先導するエイミーについていき、カウンターまで着くとエイミーは裏方のほうへ戻っていき、トレーを持ってこちらへ向かって来るとカウンターの机に置いた。見ると、トレーの中には四角い板状のもの…ちょうどその様相が運転免許証に似ているものが三枚横一列に並んでいた。

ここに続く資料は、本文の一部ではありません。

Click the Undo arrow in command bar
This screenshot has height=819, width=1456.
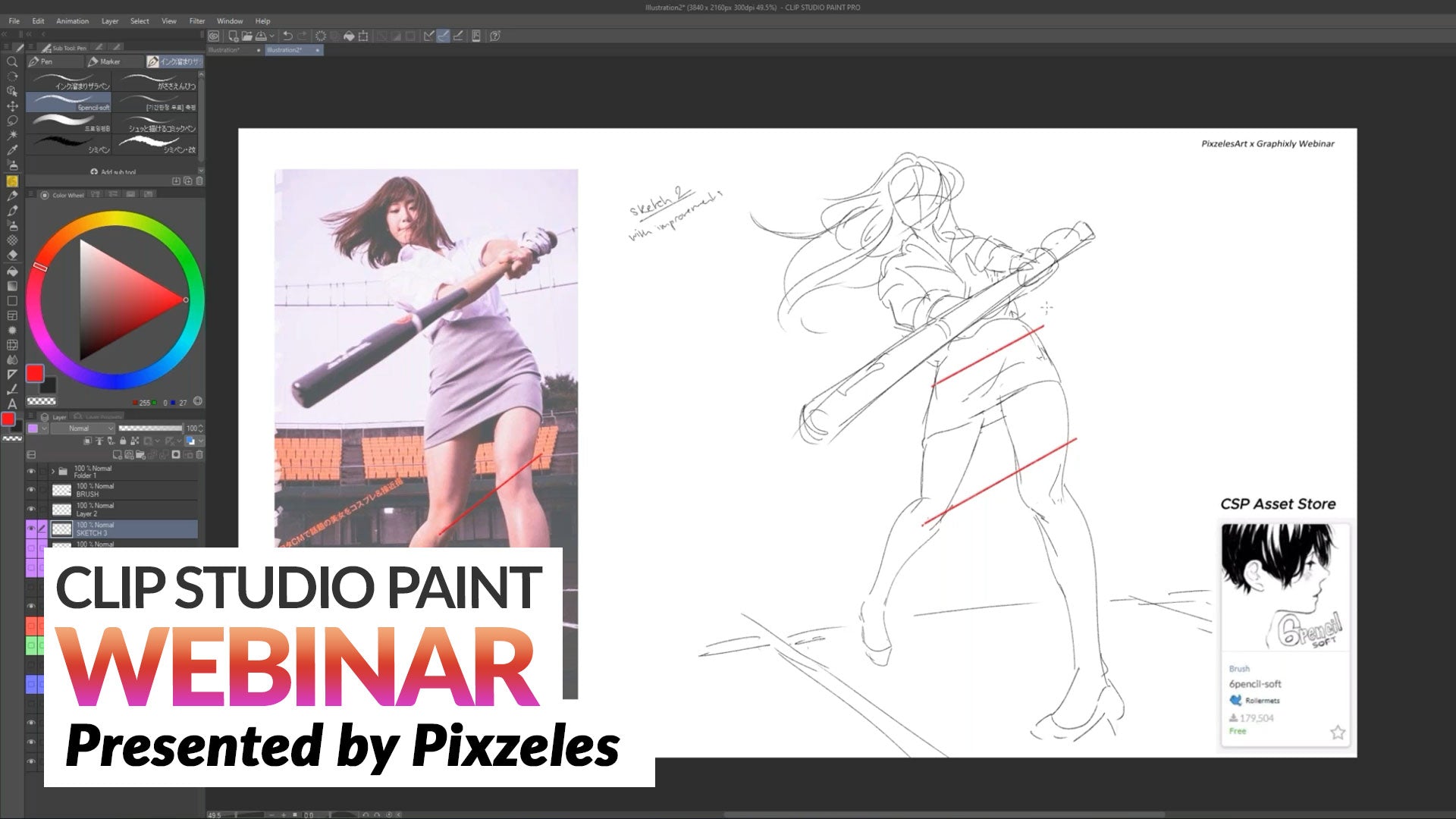tap(287, 36)
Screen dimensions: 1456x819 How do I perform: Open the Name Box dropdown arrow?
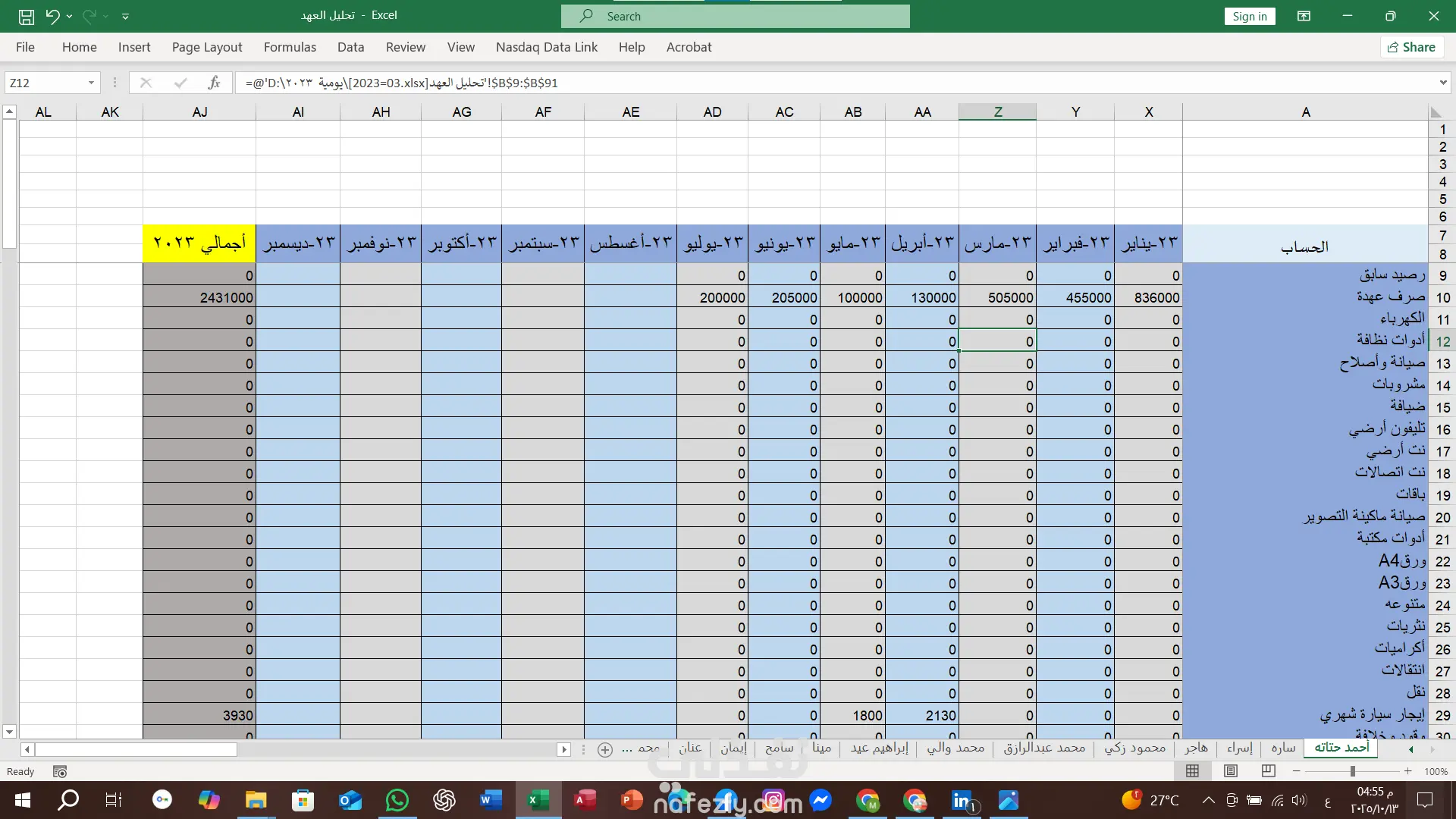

「左から順にレイさん、ハチさん、メルメルさんの冒険者ライセンスになります。ここに書かれているものは、個人を識別する番号とその個人の名前、受けられる依頼の難易度とその実力を表す階級、そして依頼を受けるにあたって有用な資格を持っているか否かが書かれています。紛失した場合は手数料がかかりますので、ご注意くださいね」
そうやって言い含めると、エイミーは俺たち一人ずつに冒険者ライセンスを手渡した。
「最初の階級はE級になります。ここからD級、C級、B級、A級、S級の順に上がっていきます。そして、高難易度の依頼は高額報酬ですが代わりに危険度が高くなるので、仮に高級の冒険者だったとしても慎重に依頼を選ぶことが肝要です。以上で説明を終了いたしますが、ほかに何かご質問等はございますか?」
「いや、ないです」
「俺もないな」
「私もー」
「ではこれで皆さんは無事、冒険者になられました。おめでとうございます」
「これで君たちも、晴れて冒険者だね~」
「ああ、お陰様でな」
「エイミーさん、レイチェルさん、有難うございました!」
エイミーとレイチェルに歓迎の言葉をもらい、俺が軽口を叩くとメルは元気な声で感謝の気持ちを言葉にした。それじゃあと俺も続けて軽くお辞儀をすると、今度はハチも続くように深くお辞儀をした。
「じゃあ早速、報告しに行くか」
「あら、お仲間さんがいらっしゃるのですか?」
「実はね~、あのサクラちゃんが誘ってきたんだよ~」
「え…?レイチェルさん…それは本当なんですか……?」
「ほら、あそこで暇そうにしてるでしょ?」
「本当ですね……」
レイチェルが指をさす方向を見て、エイミーは思いがけなかったと言う様子で言葉を淀ませた。
「ん?あいつまさか、ずっとあそこ居たのか……」
「よっぽど期待されてるんだろうね~」
俺の思わずこぼした言葉に、レイチェルは揶揄うようにそう言った。
「そうだエイミーちゃん、サクラちゃんにも挨拶してくるよ~。君たちもいいかな~」
レイチェルの言葉に俺はハチとメルの顔を見る。…どうやら問題ないようだ。